▸ EXERCISE AIM
Find the line with "The width and height of the screenshot is (553, 244)." in the data below. Repeat it and every line after it exactly, but not the pictures.

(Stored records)
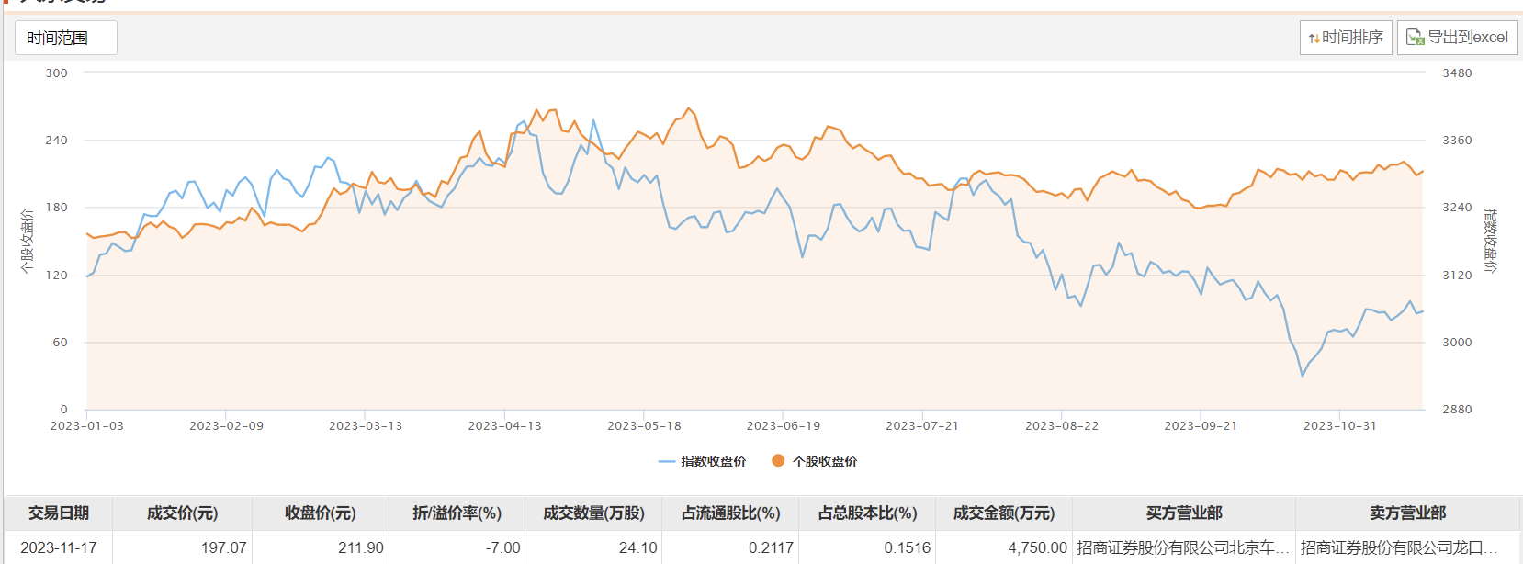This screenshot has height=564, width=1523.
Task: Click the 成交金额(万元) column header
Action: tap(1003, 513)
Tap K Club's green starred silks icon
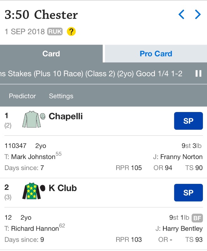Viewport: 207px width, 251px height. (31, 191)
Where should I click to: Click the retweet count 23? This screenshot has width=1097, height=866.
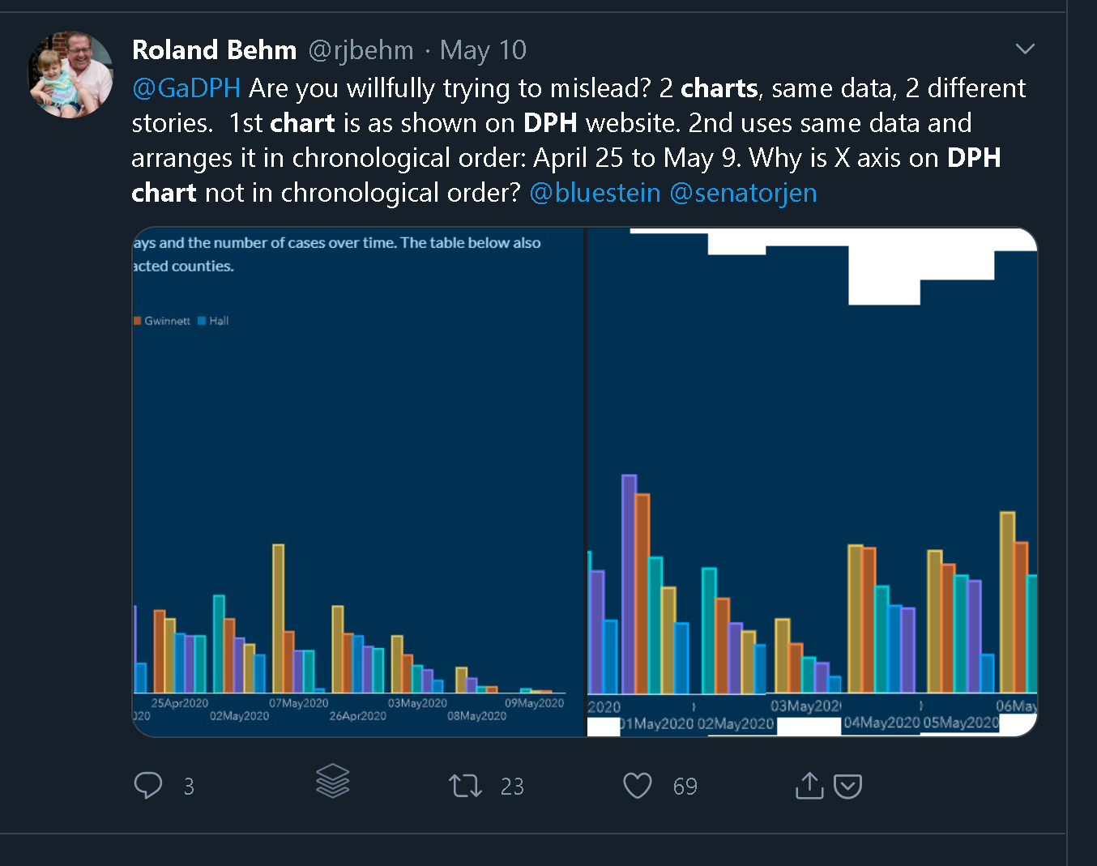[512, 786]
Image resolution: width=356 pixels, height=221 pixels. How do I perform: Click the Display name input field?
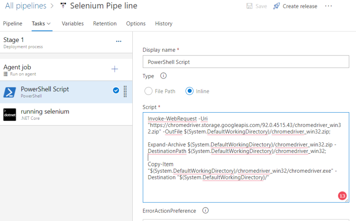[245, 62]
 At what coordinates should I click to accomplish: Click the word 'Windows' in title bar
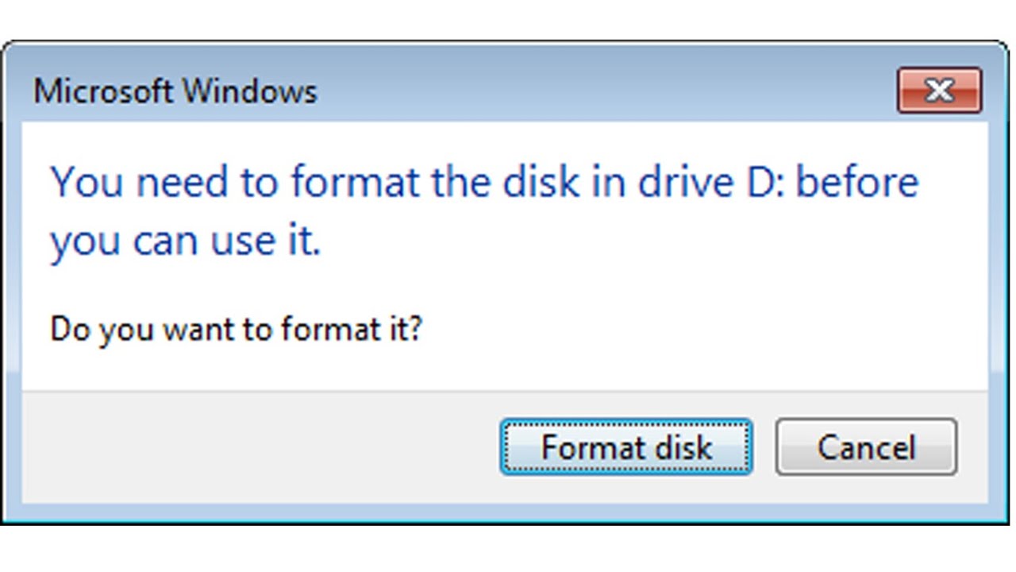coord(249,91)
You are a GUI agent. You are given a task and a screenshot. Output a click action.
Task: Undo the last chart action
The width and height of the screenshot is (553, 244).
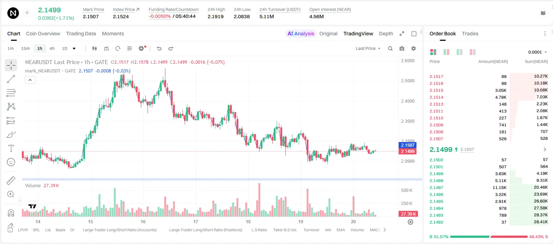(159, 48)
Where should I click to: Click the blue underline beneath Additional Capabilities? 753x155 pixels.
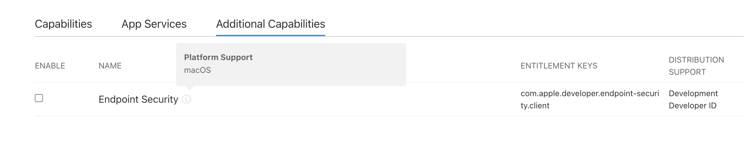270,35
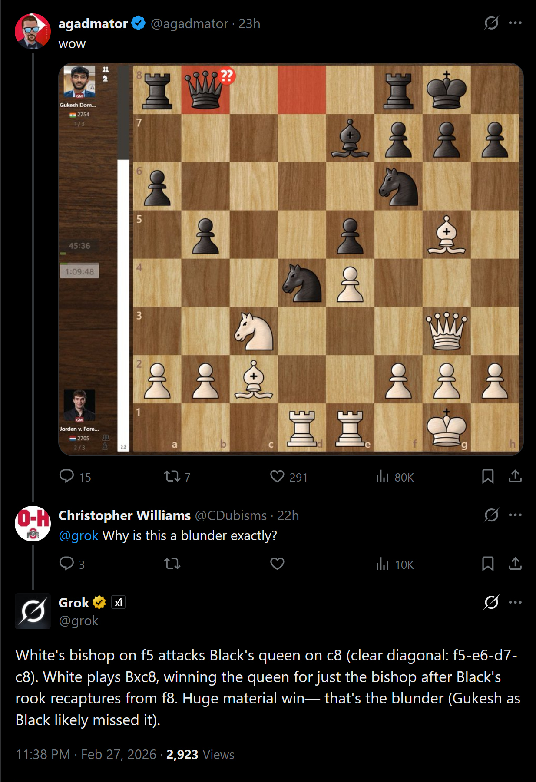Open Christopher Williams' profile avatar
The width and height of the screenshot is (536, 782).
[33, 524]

▸ EXPECTED ANSWER
The width and height of the screenshot is (553, 244).
(159, 48)
Where should I click to: Click the blue underline beneath Additional Capabilities? 753x155 pixels.
270,35
Open Christopher Williams' profile avatar
The width and height of the screenshot is (536, 782).
[33, 524]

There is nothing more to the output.